Dia melanjutkan, pungutan BJPSDA juga akan memberatkan PLN dalam memanfaatkan EBT, sebab biaya pungutan tersebut dibebankan ke pengguna SDA, termasuk salah satunya PLN yang memiliki tugas menyediakan listrik untuk masyarakat umum dengan harga terjangkau.
Menurut Mamit, pemerintah harus berhati-hati dalam menerapkan pungutan BJPSDA, terutama dalam menentukan besaran pungutannya agar tidak terlalu besar, sebab ada pungutan lain sejenis yang sudah diterapkan sebelumnya.
"Ada banyak pungutan dengan fungsi yang sama, kalau memberatkan, salahnya satu dihilangkan, kalau pajak sudah ada lebih dahulu kan kalau menurut saya jangan double, kalau memang enggak bisa tarifnya jangan mahal," imbuhnya.

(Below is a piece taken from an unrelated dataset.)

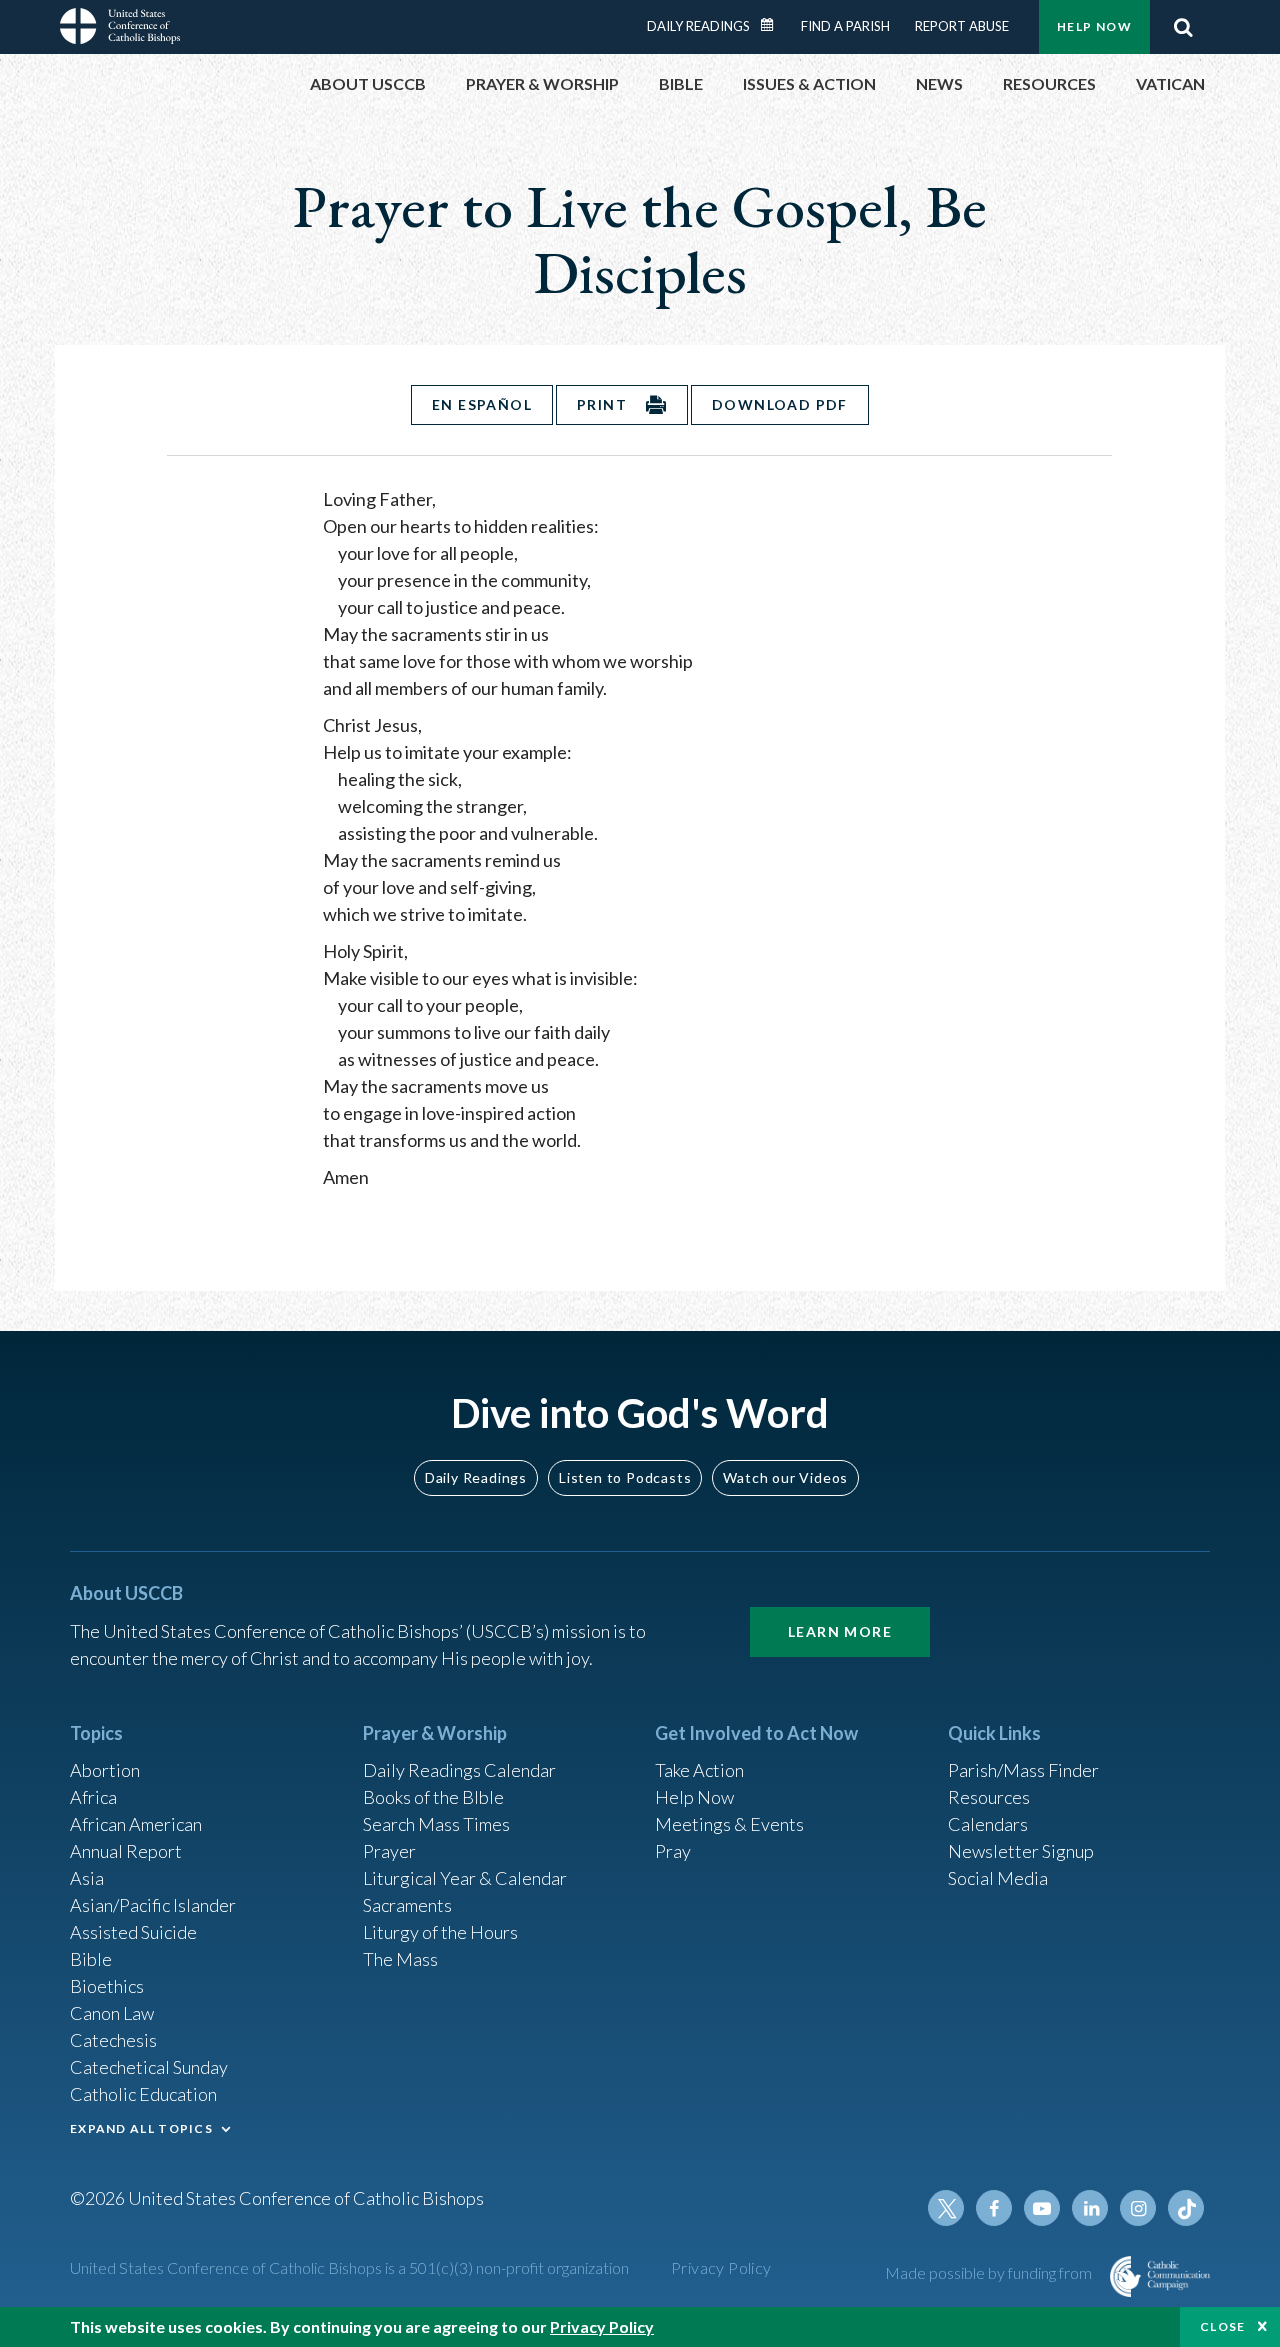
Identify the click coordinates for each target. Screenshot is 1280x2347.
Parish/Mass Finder (1023, 1770)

Mamit mengungkapkan, pemerintah juga harus membuat aturan pungutan yang jelas, sebab yang menggunakan air permukaan dari sektor kelistrikan bukan hanya PLTA saja, ada PLTU dan PLTG yang juga memanfaatkan air sebagai pendingin mesin.
Dana yang terkumpul dari hasil pungutan BJPSDA seharusnya digunakan untuk konservasi sumber daya air, sehingga manfaatnya dirasakan oleh pihak yang dikenakan pungutan tersebut.
"Saya kira yang jadi perhatian juga pungutan ini karena ada pungutan lain, selain itu juga apa saja yang dikenakan tarif, kan ada yang jadi pendingin PLTU, dan perlu diperjelas," katanya.